Saturday, November 14, 2020

Books as Family - Part II: Books as Family Artifacts.

With the little mars of ownership and inscriptions, books can be transformed into something more than their content. They can symbolize a moment in time for the family member and the book. Here are a few examples from my library: 




1. A Wonder-Book Tanglewood Tails and Grandfathers Chair by Nathaniel Hawthorne (1883).   The inscription in this book marks a moment in time for my grandmother then Dorothy Haynes, who received it as a Christmas gift in 1907 from her aunt Loucella. My grandmother would have been 12 years old at the time living in Sandusky, Ohio at the Ohio veterans home where her father was the chief surgeon. I try to imagine her Christmas morning where she opens the book around a Christmas tree with her for brothers and parents. This was part of a Riverside set of books that was popular at the time one of 13 volumes of Nathaniel Hawthorne‘s work. 
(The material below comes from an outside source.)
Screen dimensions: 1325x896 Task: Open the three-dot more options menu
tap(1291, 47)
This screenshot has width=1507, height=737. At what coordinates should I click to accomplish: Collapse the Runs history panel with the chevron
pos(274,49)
2.  Napoleon,  Emil Ludwig 1926. The inscription on this book shows it it was given to my grandfather John Whitworth from “mother and father" on his 33rd birthday. He would’ve been working as the treasurer at the American Crayon Company at the time. Even though the inscription says it’s from mother and father his father had passed away 20 years earlier. With a gift, I wonder if his mother knew he was interested in Napoleon or took a chance and thought he might like it.


 
 
 
3.  How to Win friends and Influence People, Dale Carnegie, 1936. One of the best selling books of all time this would’ve been in my grandfathers library. The reason I noted it that my mother, who would have been about three at the time, scribbled inside the front cover. I’m wondering what my grandfather would’ve thought when he found those scribbles perhaps he secretly treasured them as a sign of his daughters future creativity. 
 


 

3. The Golden Bough: A Study in Magic and Religion, James George Frazer (1951). This was a book from my mother's college days at Wooster College when she was intending to major in Anthropology. Inside on the free end paper is a custom-made book plate with her maiden name and a black and white wood carving of the family home at 621 Wayne St. in Sandusky, Ohio. This is a seminal work on the study of religion and myth and I try to imagine her reading this in the college library.

 


 
 
 
 
 
 
 
 
 
 
 
 
 
 
 
4. The Opposing Self, Lionel Trilling 1959. This is a book of essays in criticism about the romantic image of the self in literature. The book reflected a change in my mothers intellectual interest after she transferred from Wooster to Michigan State and changed her major to English literature. She had graduated and married my father. What makes this book an interesting artifact is the moment in time where she used it to make a list of things to do in her day. One was to call a hairstylist Mrs. Call and the other was to return a maternity booklet to someone named Catherine. This would have been soon after my mother had given birth to my older sister Ann.

 
 


 
5. Human Action: A Treatise on Economics, Ludwig Von Mises (1966). This was one of my fathers books and marked with a pre-printed address label on the free end paper. This is not a light read but an 883-page treatise by a an Austrian economist. I’m trying to imagine my father having a deep intellectual life with an economic book when I was five years old and my sister was seven while he was working as a salesman for metals foundery in Sandusky Ohio. One small coincidence with this book is that in his 80s, he pointed out the book on his shelf and told me that he kept a small stash of cash maybe $300 in its pages and that I should remember that if something ever happened to him. When he died and I was packing up his apartment, I remembered to look for the cash before putting in the packing box. There was a comforting coincidence about the idea of finding hidden money in a treatise on economics.